Queer women in the study described a wide range of experiences with contraception. “Many barriers they faced in obtaining and using contraceptives were consistent with those described by straight women: challenging negotiation with partners, contraceptive side effects and dissatisfaction, pregnancy ambivalence, and less frequently cited, healthcare access and insurance hindrances,” Dr. Higgins told Contemporary OB/GYN.
Study participants also conveyed a variety of contraceptive-related themes that affected queer women in unique ways compared to straight women. For example, the investigators discovered that contraceptive ads and campaigns could exclude queer women from contraceptive messaging. Queer women’s resulting lack of self-concept as contraceptive users might impede their ability to prevent unwanted pregnancies. Furthermore, “comparatively less frequent PVI in queer women’s lives led to contraceptive nonuse or use of less effective methods when such sex did occur,” Dr. Higgins said.
Sexual minority women also face difficulties navigating contraceptive use, due to managing queer identity both within the healthcare system and within their own queer communities. Finally, participants in the study talked about gender-based violence and relationship-based power imbalances.

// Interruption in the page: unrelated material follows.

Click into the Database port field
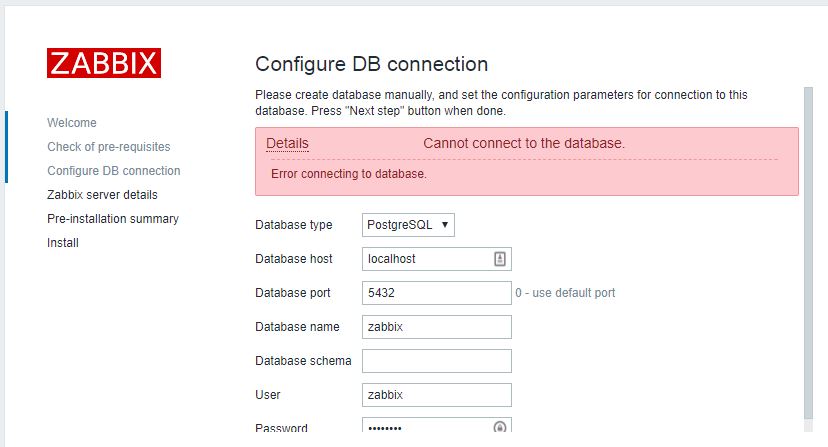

“We were struck by how commonly the queer women in our study described experiences of sexual coercion and violence in their relationships with cisgender men,” Dr. Higgins said. “These encounters could render queer women relatively less able to protect themselves against unwanted pregnancy.”
On the other hand, the process of coming out can contribute to sexual empowerment to meet contraceptive needs. “We were surprised by the potential compatibility between contraception and queer identity,” Dr. Higgins said. Promoting the noncontraceptive benefits of contraception might also be a way to deliver contraceptive services in queer-friendly ways.
“Providers and practitioners may wish to better underscore these noncontraceptive benefits in their outreach to queer clients and communities,” Dr. Higgins said. “Providers can also strive to make contraceptive services, including health histories and contraceptive counseling, more inclusive to queer patients.”
Increasing easy, affordable, queer-friendly access to all US Food and Drug Administration–approved contraception may increase contraceptive use as well. “While queer women may face significant barriers in obtaining and using contraception, they also face barriers to becoming pregnant,” Dr. Higgins said. “Ob/gyn providers and reproductive health practitioners need to ensure that queer women avoid unwanted pregnancies and achieve wanted ones.”
Dr. Higgins reports no relevant financial disclosures.